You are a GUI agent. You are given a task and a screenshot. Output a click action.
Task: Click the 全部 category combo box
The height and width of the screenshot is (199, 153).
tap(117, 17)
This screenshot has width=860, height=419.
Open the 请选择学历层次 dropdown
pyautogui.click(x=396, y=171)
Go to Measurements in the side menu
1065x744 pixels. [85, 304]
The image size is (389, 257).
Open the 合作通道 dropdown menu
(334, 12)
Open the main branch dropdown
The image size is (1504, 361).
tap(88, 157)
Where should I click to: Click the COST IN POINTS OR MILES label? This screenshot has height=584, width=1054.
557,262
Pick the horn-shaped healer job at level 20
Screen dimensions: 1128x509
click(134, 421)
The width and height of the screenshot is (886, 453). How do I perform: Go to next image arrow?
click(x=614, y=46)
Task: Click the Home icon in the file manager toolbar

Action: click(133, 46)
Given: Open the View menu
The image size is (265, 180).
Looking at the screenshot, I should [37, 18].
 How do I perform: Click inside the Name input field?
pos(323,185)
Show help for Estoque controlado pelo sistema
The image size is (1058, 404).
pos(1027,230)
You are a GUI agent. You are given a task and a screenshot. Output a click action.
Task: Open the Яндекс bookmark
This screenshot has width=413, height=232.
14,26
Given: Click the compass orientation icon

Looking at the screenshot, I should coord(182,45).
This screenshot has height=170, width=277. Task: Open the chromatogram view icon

> **Exercise description**
Extract every line from the one containing "Given: Open the View menu" through the last line of the data, inclusive, exactly as written.

> **Written answer**
Given: Open the View menu
The image size is (265, 180).
Looking at the screenshot, I should [37, 18].
 How do I perform: Click inside the Name input field?
pos(323,185)
Show help for Estoque controlado pelo sistema
The image size is (1058, 404).
pos(1027,230)
You are a GUI agent. You are given a task and a screenshot. Output a click action.
Task: Open the Яндекс bookmark
This screenshot has width=413, height=232.
14,26
Given: Click the compass orientation icon

Looking at the screenshot, I should coord(182,45).
This screenshot has height=170, width=277. Task: Open the chromatogram view icon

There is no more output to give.